Friday, December 27, 2013

Bipolar Disorder, ADHD and Man’s Soul




Bruno Bettleheim
One of the lagniappes of psychoanalysis is the philosophical attitude it takes towards mental illness. There is no cure for life. In fact in Charlie Kaufman’s masterpiece Syndechoche, New York (2008) that is precisely the mysterious illness that afflicts the main character, Caden Cotard, played by Philip Seymour Hoffman. The DSM-5 offers a smorgasbord of diagnoses that offer the illusion or delusion that there is some sort of cure for mental states which is achieved by 1)naming them 2)medicating them and 3)making them insurable. This is not to say that there aren’t severely ill patients who don’t benefit greatly from medication. But these days every other person you talk to is either bipolar, ADHD or if their behavior is more over the top, borderline. And having received one of these diagnosis a buffet of medications awaits these sufferers.
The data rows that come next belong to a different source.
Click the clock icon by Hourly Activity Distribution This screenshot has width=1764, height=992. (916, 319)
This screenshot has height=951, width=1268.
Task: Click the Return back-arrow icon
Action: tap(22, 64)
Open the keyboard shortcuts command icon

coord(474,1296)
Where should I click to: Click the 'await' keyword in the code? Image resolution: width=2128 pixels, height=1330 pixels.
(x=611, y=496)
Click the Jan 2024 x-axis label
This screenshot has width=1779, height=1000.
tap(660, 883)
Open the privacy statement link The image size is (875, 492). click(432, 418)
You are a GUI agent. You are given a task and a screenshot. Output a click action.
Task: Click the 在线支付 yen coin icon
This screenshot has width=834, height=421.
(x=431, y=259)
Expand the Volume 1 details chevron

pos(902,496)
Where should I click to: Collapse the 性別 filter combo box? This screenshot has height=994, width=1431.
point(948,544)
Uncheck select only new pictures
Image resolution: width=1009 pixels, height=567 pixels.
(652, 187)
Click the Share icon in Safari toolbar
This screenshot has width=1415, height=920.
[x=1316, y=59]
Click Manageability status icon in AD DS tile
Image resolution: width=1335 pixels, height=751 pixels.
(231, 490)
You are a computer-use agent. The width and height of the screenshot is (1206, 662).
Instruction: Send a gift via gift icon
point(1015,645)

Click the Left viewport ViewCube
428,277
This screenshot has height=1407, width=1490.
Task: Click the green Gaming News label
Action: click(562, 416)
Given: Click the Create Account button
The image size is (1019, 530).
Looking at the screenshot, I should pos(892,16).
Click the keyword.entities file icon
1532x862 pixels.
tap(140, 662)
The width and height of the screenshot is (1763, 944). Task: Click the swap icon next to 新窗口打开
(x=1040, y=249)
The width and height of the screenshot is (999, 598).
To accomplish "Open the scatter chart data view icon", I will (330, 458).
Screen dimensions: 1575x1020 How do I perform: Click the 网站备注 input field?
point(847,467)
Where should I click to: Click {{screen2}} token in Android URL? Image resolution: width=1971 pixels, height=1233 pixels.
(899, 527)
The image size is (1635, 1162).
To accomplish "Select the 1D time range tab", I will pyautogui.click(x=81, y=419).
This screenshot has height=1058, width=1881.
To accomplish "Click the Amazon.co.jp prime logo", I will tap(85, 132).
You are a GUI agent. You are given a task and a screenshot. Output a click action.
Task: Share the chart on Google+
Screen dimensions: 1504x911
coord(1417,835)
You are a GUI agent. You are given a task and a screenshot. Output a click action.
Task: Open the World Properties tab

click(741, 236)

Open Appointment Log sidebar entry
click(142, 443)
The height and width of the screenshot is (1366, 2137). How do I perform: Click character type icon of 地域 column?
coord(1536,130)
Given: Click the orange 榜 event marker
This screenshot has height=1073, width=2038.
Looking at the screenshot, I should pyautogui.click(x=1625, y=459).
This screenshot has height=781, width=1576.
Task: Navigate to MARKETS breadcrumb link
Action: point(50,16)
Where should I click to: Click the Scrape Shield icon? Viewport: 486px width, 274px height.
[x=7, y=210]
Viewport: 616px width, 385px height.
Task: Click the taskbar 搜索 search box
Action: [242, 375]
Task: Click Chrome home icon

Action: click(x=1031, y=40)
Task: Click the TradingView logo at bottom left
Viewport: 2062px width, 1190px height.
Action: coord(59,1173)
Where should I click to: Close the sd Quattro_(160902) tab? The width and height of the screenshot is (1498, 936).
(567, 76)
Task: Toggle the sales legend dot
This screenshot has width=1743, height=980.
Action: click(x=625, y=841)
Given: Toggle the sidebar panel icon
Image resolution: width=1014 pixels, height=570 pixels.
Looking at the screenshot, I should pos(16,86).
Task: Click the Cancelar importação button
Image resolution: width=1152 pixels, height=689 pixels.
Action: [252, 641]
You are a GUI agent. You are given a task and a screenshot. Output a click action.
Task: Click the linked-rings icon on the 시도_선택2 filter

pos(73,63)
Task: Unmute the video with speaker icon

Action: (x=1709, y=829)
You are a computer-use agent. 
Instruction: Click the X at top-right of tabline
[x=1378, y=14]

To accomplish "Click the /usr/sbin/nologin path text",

It’s not surprising that the Times recently ran a front page piece about the abuse of  attention deficit disorder diagnoses, emphasizing the beneficial effect the diagnoses are having on the profits of the drug companies (“The Selling of Attention Deficit Disorder,” NYT, 12/14/13). What’s most disturbing is that much of the medicating is being done willy-nilly by the worst kind of practitioners, those suffering from the arrogance of not knowing how little they know. Moliere would have had fun writing a parody of these Tartuffe’s of psychiatry. Perhaps he might have called it “Le docteur imaginaire.” When Bruno Bettleheim wrote Freud and Man’s Soul :An Important Reinterpretation of Freudian Theory back in l982, he was dealing with the American psychoanalytic  establishment’s need to use language as way of making psychoanalysis more scientific sounding. The fact is that while analysis may be quite helpful to the small number of patients who have the time and money to afford it, it’s hardly what one would classify as a scientific discipline. And that’s probably the good part. Psychoanalysis might not be the cure for ADHD or bipolar disorder, but it offers a broad view of human existence that attends to the one part of the human being that you can’t locate on an MRI or FMRI for that matter--the soul.